Entries follow. Return each line that contains the word "Pick".

***** GIVEN ENTRIES *****

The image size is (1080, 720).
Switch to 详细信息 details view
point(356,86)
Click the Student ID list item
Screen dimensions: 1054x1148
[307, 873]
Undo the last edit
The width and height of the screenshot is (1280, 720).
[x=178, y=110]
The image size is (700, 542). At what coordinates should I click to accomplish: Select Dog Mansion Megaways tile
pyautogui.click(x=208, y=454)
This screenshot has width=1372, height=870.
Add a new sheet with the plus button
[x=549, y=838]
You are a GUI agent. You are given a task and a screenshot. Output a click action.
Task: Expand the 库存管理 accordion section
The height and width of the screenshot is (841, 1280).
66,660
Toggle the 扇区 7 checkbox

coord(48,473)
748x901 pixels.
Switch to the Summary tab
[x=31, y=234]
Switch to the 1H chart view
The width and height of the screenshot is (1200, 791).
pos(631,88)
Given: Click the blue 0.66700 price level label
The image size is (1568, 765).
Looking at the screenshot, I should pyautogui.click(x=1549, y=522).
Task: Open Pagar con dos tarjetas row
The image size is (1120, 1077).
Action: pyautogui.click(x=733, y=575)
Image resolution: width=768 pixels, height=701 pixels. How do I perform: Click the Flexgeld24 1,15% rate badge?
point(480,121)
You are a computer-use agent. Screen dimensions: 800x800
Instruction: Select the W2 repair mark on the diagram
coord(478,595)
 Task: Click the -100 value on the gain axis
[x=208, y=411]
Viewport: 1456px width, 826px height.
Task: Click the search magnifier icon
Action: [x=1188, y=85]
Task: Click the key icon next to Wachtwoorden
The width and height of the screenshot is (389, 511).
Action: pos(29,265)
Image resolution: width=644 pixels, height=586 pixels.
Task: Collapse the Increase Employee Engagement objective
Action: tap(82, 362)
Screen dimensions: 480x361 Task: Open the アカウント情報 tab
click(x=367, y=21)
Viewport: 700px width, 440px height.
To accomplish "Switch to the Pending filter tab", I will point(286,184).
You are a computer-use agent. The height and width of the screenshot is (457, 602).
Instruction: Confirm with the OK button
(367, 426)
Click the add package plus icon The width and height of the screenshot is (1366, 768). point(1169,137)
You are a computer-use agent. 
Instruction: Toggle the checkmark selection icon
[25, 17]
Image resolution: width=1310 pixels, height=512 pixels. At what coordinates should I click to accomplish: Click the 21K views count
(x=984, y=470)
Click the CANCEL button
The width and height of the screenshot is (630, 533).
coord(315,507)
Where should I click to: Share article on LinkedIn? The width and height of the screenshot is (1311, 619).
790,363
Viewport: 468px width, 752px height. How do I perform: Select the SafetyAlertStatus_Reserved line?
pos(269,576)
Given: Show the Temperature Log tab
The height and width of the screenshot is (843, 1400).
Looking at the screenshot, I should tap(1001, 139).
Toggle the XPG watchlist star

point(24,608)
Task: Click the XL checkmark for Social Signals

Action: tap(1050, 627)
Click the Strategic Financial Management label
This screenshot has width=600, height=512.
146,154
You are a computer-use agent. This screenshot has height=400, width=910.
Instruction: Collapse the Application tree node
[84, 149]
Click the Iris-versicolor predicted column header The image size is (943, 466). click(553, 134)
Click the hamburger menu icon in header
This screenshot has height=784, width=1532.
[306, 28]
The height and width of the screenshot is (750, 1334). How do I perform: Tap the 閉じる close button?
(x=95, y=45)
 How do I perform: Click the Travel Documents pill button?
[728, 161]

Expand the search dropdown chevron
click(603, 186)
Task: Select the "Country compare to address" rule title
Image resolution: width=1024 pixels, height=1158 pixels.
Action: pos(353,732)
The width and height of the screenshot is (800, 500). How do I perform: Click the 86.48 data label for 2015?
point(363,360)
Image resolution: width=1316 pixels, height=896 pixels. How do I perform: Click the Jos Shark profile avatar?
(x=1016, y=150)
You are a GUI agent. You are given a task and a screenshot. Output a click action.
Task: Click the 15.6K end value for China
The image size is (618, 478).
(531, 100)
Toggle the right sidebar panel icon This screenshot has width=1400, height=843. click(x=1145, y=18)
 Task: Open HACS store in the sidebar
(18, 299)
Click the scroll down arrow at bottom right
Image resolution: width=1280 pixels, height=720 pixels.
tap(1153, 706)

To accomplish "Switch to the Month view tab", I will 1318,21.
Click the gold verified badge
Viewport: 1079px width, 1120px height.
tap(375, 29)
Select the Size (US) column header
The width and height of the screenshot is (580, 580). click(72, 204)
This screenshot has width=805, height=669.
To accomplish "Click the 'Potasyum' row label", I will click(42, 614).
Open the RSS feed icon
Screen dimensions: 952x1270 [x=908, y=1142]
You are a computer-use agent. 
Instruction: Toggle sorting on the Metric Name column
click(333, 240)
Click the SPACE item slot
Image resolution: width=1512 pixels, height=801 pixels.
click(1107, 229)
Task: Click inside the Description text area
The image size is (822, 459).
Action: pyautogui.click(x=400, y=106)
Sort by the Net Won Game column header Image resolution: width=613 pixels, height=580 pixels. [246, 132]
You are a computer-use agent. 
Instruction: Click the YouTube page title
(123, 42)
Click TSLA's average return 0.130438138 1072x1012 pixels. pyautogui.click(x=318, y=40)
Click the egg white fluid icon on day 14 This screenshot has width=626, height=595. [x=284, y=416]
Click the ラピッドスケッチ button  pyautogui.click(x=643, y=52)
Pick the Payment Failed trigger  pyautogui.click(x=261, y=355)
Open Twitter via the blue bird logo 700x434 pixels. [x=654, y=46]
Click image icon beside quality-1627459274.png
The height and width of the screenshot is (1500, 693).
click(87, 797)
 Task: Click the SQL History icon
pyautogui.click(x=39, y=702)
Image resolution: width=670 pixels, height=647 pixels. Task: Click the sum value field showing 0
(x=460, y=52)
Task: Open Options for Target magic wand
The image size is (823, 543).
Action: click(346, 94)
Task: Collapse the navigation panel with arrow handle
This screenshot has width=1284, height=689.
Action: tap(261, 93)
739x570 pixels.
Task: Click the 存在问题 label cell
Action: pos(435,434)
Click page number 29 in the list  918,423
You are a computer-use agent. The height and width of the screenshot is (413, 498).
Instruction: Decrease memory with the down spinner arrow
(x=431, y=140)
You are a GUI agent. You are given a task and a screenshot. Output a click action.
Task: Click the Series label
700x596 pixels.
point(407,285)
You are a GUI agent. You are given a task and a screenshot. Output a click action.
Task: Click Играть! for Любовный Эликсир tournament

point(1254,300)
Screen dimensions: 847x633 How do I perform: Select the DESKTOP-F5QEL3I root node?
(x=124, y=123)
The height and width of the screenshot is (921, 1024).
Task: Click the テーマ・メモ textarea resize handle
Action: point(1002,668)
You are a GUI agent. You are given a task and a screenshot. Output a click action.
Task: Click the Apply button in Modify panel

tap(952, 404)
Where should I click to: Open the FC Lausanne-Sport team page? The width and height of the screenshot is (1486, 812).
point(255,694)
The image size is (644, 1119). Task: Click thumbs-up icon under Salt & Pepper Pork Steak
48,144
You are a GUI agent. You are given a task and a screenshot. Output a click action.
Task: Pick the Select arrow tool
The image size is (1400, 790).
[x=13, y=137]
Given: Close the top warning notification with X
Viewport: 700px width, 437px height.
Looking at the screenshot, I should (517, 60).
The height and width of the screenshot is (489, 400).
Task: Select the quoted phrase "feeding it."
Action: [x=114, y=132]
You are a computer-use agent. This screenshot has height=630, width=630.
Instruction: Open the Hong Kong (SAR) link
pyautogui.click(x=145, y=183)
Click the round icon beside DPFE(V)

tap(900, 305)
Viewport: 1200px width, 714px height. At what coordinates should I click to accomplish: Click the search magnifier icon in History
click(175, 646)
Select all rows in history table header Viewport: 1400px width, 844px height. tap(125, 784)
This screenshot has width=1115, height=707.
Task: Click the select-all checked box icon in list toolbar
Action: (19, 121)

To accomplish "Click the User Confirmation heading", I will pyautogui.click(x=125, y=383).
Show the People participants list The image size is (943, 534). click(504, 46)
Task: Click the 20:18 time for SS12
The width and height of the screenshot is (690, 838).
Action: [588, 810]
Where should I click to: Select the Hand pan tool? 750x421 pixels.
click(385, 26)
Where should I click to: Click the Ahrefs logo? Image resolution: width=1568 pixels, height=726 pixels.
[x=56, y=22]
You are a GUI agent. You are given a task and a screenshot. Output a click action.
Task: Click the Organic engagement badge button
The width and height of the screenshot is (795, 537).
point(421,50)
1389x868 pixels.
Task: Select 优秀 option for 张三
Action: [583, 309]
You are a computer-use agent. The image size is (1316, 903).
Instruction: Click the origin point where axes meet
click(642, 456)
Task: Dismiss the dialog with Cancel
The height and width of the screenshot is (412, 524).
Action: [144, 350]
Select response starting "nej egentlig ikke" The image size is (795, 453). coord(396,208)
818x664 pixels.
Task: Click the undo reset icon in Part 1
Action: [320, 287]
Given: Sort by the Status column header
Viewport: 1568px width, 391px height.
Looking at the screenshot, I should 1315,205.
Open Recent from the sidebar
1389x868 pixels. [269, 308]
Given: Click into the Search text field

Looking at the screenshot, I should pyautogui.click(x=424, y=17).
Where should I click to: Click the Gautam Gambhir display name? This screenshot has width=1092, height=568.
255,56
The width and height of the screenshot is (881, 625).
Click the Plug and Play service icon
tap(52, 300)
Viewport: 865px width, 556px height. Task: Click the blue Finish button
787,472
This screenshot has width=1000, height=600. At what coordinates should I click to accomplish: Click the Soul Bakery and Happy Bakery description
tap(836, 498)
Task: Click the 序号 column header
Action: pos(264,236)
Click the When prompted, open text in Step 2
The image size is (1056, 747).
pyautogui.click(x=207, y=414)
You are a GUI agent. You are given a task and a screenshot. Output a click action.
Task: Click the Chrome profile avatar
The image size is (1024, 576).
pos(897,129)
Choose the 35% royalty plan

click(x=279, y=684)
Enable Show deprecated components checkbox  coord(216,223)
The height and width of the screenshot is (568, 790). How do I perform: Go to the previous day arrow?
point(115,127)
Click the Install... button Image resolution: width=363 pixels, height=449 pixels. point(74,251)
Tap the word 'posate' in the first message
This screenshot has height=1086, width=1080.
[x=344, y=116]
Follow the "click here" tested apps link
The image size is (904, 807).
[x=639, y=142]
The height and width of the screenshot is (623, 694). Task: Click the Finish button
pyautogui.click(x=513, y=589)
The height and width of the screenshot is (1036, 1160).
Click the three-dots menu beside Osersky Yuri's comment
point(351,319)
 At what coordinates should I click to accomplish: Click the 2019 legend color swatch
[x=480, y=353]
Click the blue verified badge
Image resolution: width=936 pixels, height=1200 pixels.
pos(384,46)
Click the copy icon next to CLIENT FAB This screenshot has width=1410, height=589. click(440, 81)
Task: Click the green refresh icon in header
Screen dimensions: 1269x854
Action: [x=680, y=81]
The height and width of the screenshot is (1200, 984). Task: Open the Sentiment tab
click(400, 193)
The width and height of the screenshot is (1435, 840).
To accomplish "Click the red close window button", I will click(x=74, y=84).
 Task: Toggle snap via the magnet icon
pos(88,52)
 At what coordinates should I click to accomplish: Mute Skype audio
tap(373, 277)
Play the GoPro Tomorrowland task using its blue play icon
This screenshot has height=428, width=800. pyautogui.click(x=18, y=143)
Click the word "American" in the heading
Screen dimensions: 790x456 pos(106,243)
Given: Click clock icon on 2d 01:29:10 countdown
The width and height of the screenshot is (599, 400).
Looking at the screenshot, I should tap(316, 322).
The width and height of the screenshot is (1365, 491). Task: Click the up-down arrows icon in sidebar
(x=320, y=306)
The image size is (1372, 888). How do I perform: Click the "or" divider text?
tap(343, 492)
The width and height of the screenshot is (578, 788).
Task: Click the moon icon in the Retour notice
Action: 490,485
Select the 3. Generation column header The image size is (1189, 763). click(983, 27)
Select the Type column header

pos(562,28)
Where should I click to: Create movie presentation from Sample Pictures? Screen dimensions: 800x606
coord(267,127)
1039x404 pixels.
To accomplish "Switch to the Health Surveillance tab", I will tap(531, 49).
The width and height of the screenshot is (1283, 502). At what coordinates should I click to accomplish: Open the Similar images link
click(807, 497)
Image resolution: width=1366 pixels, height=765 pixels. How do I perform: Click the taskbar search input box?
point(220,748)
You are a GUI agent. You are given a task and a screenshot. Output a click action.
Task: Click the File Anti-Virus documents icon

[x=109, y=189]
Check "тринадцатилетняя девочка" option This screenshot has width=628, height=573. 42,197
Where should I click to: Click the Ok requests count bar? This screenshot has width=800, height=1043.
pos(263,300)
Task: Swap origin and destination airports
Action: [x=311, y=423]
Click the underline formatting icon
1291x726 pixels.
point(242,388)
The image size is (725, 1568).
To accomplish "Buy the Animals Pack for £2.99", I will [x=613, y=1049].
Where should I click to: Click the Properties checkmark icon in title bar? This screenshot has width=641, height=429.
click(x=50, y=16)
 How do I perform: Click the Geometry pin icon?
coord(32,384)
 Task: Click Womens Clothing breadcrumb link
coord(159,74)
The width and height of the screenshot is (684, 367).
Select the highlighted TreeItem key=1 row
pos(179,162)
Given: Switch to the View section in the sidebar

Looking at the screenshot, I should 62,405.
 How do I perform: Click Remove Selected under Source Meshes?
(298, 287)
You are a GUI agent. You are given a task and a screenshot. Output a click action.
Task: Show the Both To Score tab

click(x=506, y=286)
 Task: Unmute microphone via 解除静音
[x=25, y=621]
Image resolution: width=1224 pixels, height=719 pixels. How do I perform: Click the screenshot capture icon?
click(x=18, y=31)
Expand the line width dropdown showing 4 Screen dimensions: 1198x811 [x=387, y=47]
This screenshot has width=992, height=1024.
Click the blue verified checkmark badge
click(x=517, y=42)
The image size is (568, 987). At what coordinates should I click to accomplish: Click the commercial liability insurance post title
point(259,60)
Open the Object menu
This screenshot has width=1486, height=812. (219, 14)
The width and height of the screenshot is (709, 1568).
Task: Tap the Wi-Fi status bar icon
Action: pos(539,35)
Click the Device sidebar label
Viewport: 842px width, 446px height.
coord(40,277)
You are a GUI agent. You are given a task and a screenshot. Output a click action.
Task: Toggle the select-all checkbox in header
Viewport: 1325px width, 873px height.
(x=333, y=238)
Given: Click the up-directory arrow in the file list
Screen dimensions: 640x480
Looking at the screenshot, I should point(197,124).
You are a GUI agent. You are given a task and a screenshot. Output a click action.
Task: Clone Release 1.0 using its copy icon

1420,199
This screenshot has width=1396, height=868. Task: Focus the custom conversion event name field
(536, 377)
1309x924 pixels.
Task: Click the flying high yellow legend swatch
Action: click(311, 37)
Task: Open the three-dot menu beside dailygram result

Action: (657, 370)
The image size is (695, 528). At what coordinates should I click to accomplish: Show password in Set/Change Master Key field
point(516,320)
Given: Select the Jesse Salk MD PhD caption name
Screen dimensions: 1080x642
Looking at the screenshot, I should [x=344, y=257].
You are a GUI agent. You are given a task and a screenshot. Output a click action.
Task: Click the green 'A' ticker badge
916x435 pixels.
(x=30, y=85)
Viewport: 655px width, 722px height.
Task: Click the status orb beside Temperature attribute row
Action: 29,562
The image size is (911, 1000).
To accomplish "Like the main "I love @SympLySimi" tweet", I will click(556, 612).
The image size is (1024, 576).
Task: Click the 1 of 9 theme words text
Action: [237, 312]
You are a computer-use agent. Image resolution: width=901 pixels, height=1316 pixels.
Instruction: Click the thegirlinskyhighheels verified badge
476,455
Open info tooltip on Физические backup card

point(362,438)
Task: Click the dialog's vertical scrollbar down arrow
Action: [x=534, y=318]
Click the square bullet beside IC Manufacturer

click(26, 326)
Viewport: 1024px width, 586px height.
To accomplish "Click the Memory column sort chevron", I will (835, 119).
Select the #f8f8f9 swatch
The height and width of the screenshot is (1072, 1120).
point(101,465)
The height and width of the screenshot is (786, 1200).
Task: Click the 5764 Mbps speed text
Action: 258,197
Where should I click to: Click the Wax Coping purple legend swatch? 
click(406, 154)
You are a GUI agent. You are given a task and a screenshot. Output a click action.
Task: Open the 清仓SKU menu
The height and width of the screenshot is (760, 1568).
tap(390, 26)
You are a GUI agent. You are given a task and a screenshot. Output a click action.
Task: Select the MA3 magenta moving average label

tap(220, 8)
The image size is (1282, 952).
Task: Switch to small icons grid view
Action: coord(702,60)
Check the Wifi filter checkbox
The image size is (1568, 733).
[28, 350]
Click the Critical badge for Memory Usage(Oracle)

*****

→ **RESULT OF THIS TASK**
Pick the Payment Failed trigger  pyautogui.click(x=261, y=355)
Task: Pick the Select arrow tool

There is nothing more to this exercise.